[EXERCISE REQUIREMENTS]
A) Reproduce the part of the CCUS article that begins at the words "By Claudia Nyon" and ends after the words "CCUS Act 2025.".
B) According to the CCUS article, in which decade did CCUS expand through enhanced oil recovery?
C) Which aspects of CCUS does the introduction of the CCUS article say it sets the stage for examining? List all of them.

[EXCERPT TO READ]
#####

Part 1: Climate Mitigation and the Price of CCUS

By Claudia Nyon | Edited by Abigael Eminza

This four-part series explores the opportunities, issues, and costs of Carbon Capture, Utilisation and Storage (CCUS), and examines CCUS, with a particular focus on Malaysia’s newly enacted CCUS Act 2025.

CCUS has emerged as one of the most debated tools in the global decarbonisation toolkit, straddling the line between necessity and controversy. Initially rooted in the 1920s with natural gas purification and expanded in the 1970s through enhanced oil recovery (EOR), CCUS has since evolved into a proposed solution for hard-to-abate sectors, such as cement and steel. Its relevance has grown in the wake of the Paris Agreement, with more than 30 major projects announced globally since 2020 and countries like Malaysia enacting dedicated legislation such as the CCUS Act 2025 to spur adoption. Yet, despite decades of technical deployment, CCUS costs have remained stubbornly high and resistant to the steep declines seen in renewables, raising questions about scalability and economic efficiency. This introduction sets the stage for examining CCUS’s history, economics, policy drivers, and its contested role in achieving net-zero.

What is CCUS?

Carbon Capture and Storage (CCS) involves capturing carbon dioxide from large point sources, such as power plants, and securely storing it underground to prevent its release into the atmosphere. Carbon Capture, Utilisation, and Storage (CCUS) extends this concept by repurposing captured CO2 for industrial applications.

#####

[Element and text location data]
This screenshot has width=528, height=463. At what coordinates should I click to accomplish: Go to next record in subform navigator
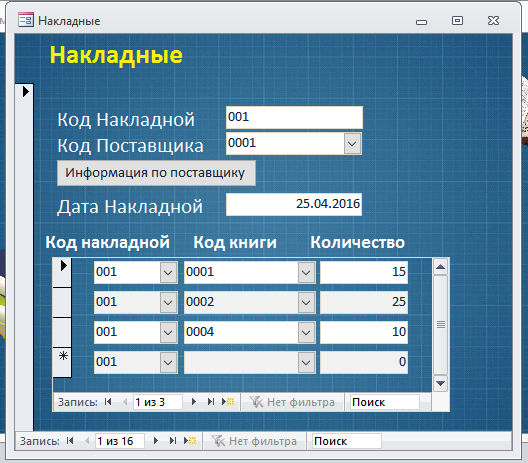[194, 402]
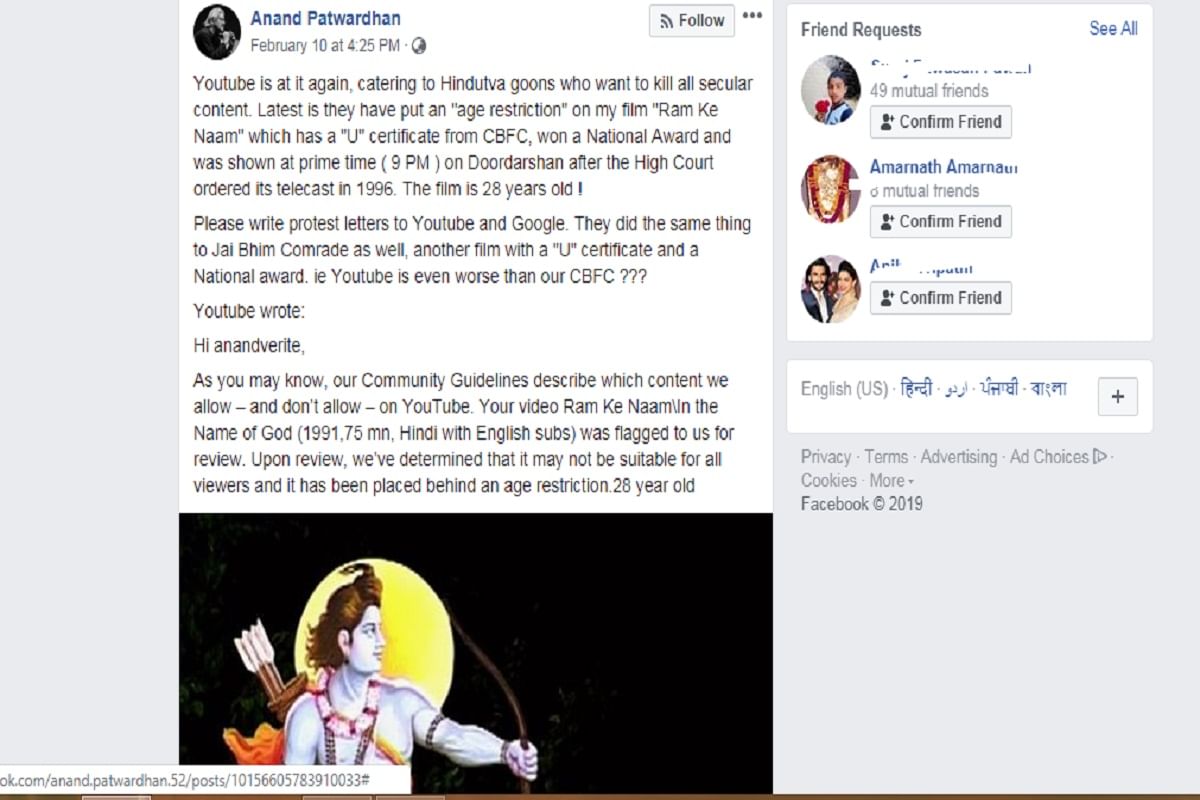Open the post timestamp February 10 link

click(x=325, y=45)
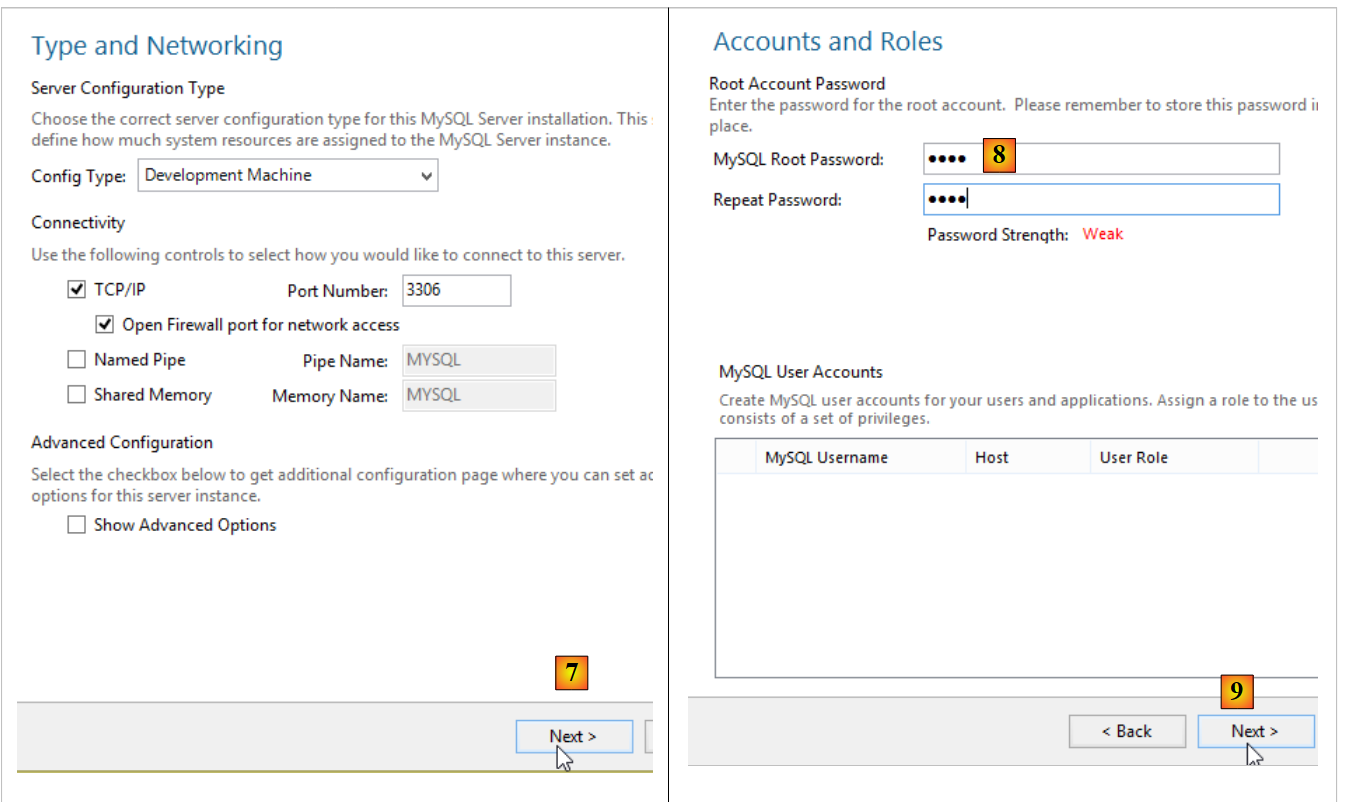Viewport: 1347px width, 802px height.
Task: Click Next on the Type and Networking page
Action: pos(574,737)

#####

[EXPECTED RESPONSES]
A)
By Claudia Nyon | Edited by Abigael Eminza

This four-part series explores the opportunities, issues, and costs of Carbon Capture, Utilisation and Storage (CCUS), and examines CCUS, with a particular focus on Malaysia’s newly enacted CCUS Act 2025.

B) The 1970s.

C)
- History
- Economics
- Policy drivers
- Its contested role in achieving net-zero